WHAT THE EXERCISE ASKS:
With every mark kept, transcribe all of the records.

■ ■ ■ ■ ■

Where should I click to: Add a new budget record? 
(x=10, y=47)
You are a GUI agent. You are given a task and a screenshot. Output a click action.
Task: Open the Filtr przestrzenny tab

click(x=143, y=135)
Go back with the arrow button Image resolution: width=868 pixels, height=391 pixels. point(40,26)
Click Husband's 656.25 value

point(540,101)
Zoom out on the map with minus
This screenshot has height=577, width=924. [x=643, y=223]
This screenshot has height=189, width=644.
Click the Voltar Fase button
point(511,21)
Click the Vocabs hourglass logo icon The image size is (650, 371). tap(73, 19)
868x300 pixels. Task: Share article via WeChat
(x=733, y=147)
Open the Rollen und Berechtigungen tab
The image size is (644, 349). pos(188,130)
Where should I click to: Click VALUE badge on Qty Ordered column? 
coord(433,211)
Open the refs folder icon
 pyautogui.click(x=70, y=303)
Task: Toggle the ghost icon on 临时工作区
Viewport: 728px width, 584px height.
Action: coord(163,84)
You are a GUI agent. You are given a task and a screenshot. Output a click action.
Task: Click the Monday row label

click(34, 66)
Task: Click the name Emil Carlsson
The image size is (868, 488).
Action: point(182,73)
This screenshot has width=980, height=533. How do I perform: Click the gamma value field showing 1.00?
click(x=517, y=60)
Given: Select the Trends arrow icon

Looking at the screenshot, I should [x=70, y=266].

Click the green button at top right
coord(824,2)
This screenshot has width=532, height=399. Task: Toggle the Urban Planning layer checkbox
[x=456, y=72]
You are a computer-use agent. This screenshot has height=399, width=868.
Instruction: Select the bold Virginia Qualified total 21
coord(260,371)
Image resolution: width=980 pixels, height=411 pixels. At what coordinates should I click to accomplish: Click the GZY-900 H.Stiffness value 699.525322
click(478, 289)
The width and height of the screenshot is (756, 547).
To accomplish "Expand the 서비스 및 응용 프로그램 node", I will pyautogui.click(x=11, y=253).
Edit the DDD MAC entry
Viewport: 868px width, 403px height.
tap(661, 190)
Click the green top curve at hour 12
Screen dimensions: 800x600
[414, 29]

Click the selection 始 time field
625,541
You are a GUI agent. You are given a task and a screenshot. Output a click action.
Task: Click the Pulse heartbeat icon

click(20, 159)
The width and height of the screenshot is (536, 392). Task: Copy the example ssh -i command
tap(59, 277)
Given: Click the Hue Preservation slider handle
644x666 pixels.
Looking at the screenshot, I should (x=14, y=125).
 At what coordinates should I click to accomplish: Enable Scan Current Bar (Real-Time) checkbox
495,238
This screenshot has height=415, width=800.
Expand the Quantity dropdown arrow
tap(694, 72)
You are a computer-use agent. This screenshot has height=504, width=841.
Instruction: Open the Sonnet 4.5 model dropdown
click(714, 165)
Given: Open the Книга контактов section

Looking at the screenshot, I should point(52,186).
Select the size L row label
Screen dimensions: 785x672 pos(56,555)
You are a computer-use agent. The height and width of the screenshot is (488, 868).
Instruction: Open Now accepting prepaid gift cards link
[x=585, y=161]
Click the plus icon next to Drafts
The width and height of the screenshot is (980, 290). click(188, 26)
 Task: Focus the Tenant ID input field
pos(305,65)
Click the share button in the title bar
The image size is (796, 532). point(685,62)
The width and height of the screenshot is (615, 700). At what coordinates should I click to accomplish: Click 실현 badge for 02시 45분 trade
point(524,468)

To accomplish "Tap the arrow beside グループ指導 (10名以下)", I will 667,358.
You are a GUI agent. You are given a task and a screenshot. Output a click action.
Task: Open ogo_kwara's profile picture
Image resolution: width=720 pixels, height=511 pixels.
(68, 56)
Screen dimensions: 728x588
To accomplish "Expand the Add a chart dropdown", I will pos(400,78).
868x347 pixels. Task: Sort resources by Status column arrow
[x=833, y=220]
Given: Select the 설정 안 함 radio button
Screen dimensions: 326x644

■ ■ ■ ■ ■

PROBLEM SOLUTION:
Where should I click to: Add a new budget record? 
(x=10, y=47)
You are a GUI agent. You are given a task and a screenshot. Output a click action.
Task: Open the Filtr przestrzenny tab

click(x=143, y=135)
Go back with the arrow button Image resolution: width=868 pixels, height=391 pixels. point(40,26)
Click Husband's 656.25 value

point(540,101)
Zoom out on the map with minus
This screenshot has height=577, width=924. [x=643, y=223]
This screenshot has height=189, width=644.
Click the Voltar Fase button
point(511,21)
Click the Vocabs hourglass logo icon The image size is (650, 371). tap(73, 19)
868x300 pixels. Task: Share article via WeChat
(x=733, y=147)
Open the Rollen und Berechtigungen tab
The image size is (644, 349). pos(188,130)
Where should I click to: Click VALUE badge on Qty Ordered column? 
coord(433,211)
Open the refs folder icon
 pyautogui.click(x=70, y=303)
Task: Toggle the ghost icon on 临时工作区
Viewport: 728px width, 584px height.
Action: coord(163,84)
You are a GUI agent. You are given a task and a screenshot. Output a click action.
Task: Click the Monday row label

click(34, 66)
Task: Click the name Emil Carlsson
The image size is (868, 488).
Action: point(182,73)
This screenshot has width=980, height=533. How do I perform: Click the gamma value field showing 1.00?
click(x=517, y=60)
Given: Select the Trends arrow icon

Looking at the screenshot, I should [x=70, y=266].

Click the green button at top right
coord(824,2)
This screenshot has width=532, height=399. Task: Toggle the Urban Planning layer checkbox
[x=456, y=72]
You are a computer-use agent. This screenshot has height=399, width=868.
Instruction: Select the bold Virginia Qualified total 21
coord(260,371)
Image resolution: width=980 pixels, height=411 pixels. At what coordinates should I click to accomplish: Click the GZY-900 H.Stiffness value 699.525322
click(478, 289)
The width and height of the screenshot is (756, 547).
To accomplish "Expand the 서비스 및 응용 프로그램 node", I will pyautogui.click(x=11, y=253).
Edit the DDD MAC entry
Viewport: 868px width, 403px height.
tap(661, 190)
Click the green top curve at hour 12
Screen dimensions: 800x600
[414, 29]

Click the selection 始 time field
625,541
You are a GUI agent. You are given a task and a screenshot. Output a click action.
Task: Click the Pulse heartbeat icon

click(20, 159)
The width and height of the screenshot is (536, 392). Task: Copy the example ssh -i command
tap(59, 277)
Given: Click the Hue Preservation slider handle
644x666 pixels.
Looking at the screenshot, I should (x=14, y=125).
 At what coordinates should I click to accomplish: Enable Scan Current Bar (Real-Time) checkbox
495,238
This screenshot has height=415, width=800.
Expand the Quantity dropdown arrow
tap(694, 72)
You are a computer-use agent. This screenshot has height=504, width=841.
Instruction: Open the Sonnet 4.5 model dropdown
click(714, 165)
Given: Open the Книга контактов section

Looking at the screenshot, I should point(52,186).
Select the size L row label
Screen dimensions: 785x672 pos(56,555)
You are a computer-use agent. The height and width of the screenshot is (488, 868).
Instruction: Open Now accepting prepaid gift cards link
[x=585, y=161]
Click the plus icon next to Drafts
The width and height of the screenshot is (980, 290). click(188, 26)
 Task: Focus the Tenant ID input field
pos(305,65)
Click the share button in the title bar
The image size is (796, 532). point(685,62)
The width and height of the screenshot is (615, 700). At what coordinates should I click to accomplish: Click 실현 badge for 02시 45분 trade
point(524,468)

To accomplish "Tap the arrow beside グループ指導 (10名以下)", I will 667,358.
You are a GUI agent. You are given a task and a screenshot. Output a click action.
Task: Open ogo_kwara's profile picture
Image resolution: width=720 pixels, height=511 pixels.
(68, 56)
Screen dimensions: 728x588
To accomplish "Expand the Add a chart dropdown", I will pos(400,78).
868x347 pixels. Task: Sort resources by Status column arrow
[x=833, y=220]
Given: Select the 설정 안 함 radio button
Screen dimensions: 326x644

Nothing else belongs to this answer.